--- Material to process ---

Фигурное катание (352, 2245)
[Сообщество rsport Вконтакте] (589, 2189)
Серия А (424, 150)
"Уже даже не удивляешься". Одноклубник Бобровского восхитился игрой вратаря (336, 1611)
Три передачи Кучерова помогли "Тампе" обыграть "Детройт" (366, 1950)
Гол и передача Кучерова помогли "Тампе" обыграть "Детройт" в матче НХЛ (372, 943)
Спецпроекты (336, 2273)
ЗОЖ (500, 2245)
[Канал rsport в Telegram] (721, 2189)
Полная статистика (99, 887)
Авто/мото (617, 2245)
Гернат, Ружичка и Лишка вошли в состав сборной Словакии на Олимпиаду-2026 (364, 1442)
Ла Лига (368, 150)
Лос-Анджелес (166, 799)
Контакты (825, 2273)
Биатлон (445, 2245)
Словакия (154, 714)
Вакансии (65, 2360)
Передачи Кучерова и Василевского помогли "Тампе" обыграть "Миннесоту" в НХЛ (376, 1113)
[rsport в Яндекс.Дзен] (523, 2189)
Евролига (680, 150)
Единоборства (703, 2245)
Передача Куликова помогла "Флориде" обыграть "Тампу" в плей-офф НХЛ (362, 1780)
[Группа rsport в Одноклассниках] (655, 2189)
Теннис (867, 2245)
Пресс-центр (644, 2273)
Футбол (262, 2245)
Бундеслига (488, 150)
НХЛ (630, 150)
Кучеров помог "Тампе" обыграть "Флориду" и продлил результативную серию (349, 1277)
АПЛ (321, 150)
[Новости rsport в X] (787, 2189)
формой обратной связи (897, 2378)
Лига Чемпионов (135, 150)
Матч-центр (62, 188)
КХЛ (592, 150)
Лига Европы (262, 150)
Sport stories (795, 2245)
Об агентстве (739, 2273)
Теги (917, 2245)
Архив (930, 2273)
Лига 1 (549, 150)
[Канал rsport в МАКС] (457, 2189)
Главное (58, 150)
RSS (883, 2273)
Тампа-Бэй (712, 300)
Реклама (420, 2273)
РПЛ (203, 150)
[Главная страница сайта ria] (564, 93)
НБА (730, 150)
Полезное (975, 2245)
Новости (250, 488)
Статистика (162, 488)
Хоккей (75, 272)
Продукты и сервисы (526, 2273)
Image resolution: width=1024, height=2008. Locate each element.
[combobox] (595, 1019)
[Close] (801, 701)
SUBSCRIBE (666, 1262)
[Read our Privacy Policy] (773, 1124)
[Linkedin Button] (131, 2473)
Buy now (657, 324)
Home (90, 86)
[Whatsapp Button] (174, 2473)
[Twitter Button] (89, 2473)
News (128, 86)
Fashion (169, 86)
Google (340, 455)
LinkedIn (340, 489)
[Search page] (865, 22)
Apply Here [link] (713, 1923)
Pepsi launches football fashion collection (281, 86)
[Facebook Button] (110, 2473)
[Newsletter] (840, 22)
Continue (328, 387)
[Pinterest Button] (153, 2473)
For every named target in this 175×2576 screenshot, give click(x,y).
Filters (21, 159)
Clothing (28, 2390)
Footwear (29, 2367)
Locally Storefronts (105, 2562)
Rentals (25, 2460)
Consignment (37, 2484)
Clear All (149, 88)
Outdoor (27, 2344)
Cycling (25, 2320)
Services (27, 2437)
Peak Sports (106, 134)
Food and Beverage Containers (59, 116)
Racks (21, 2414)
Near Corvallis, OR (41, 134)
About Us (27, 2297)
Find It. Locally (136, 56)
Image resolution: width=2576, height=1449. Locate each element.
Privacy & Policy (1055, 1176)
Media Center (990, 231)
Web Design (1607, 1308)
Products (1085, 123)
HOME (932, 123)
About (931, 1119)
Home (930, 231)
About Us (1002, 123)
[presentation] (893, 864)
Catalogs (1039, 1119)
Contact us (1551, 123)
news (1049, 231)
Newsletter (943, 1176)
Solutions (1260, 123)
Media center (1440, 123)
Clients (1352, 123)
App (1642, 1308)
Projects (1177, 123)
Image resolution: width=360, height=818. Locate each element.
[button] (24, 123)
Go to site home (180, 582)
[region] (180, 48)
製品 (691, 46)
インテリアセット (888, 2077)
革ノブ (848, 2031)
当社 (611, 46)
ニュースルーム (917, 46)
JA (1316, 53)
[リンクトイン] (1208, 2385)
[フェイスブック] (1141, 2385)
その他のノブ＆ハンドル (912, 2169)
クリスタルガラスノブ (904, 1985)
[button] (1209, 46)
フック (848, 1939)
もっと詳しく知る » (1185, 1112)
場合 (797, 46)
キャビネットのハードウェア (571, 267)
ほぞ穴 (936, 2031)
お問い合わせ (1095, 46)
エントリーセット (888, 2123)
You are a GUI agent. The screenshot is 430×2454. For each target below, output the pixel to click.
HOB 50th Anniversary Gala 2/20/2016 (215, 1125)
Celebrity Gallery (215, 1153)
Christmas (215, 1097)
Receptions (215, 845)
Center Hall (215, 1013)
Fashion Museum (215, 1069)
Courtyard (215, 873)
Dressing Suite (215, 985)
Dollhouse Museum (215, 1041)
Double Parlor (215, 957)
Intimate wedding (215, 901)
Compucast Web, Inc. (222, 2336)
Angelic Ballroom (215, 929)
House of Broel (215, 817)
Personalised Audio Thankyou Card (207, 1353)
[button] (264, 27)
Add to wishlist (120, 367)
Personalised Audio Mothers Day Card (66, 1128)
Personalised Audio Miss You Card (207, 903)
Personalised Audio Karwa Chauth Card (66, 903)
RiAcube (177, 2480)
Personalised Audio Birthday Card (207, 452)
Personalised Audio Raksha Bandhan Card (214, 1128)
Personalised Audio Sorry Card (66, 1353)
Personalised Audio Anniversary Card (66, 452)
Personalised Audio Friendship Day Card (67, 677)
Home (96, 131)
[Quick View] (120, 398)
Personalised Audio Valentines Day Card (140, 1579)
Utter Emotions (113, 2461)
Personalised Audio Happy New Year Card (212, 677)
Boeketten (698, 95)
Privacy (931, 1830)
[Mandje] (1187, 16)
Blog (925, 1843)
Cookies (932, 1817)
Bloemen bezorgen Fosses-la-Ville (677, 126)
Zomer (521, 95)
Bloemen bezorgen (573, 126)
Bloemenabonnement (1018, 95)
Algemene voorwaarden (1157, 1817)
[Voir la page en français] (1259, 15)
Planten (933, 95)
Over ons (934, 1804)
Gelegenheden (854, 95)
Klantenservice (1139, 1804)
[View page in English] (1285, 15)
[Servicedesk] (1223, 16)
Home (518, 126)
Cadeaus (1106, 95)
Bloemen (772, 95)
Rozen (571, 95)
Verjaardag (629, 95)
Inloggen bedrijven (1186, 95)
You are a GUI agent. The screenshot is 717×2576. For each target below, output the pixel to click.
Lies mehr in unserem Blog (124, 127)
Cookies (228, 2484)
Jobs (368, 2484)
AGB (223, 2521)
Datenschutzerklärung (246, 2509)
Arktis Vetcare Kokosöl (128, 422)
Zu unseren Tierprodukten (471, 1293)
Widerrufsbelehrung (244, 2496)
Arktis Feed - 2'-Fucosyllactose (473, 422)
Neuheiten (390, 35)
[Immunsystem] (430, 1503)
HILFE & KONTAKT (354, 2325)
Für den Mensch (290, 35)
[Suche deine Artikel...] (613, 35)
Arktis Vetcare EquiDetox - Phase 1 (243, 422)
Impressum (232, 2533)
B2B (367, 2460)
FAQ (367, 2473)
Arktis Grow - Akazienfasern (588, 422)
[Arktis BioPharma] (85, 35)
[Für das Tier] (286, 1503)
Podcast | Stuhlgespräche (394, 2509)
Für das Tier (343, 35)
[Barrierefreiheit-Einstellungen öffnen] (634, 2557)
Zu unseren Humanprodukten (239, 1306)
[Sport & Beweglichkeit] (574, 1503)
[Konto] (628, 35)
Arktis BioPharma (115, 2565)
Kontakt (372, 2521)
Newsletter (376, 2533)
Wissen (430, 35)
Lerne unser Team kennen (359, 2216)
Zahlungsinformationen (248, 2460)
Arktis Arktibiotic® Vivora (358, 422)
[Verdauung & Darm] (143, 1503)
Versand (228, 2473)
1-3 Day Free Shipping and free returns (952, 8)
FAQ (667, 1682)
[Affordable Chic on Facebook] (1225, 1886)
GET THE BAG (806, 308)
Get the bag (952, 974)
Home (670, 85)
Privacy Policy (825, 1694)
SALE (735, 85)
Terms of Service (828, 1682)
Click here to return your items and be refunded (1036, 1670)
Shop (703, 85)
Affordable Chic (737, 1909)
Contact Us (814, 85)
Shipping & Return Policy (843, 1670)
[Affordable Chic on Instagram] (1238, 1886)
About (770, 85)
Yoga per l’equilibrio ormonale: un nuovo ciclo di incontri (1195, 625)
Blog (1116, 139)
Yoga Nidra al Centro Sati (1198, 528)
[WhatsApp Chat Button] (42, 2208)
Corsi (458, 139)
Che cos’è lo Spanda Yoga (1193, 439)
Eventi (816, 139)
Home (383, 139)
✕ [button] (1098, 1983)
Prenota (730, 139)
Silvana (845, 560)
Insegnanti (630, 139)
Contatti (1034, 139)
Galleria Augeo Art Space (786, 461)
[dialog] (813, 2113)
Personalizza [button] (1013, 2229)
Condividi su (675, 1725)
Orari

--- Problem to work on ---
Filter the listing above for lines with the word "Chic", and copy each one you find.

--- Written answer ---
[Affordable Chic on Facebook] (1225, 1886)
Affordable Chic (737, 1909)
[Affordable Chic on Instagram] (1238, 1886)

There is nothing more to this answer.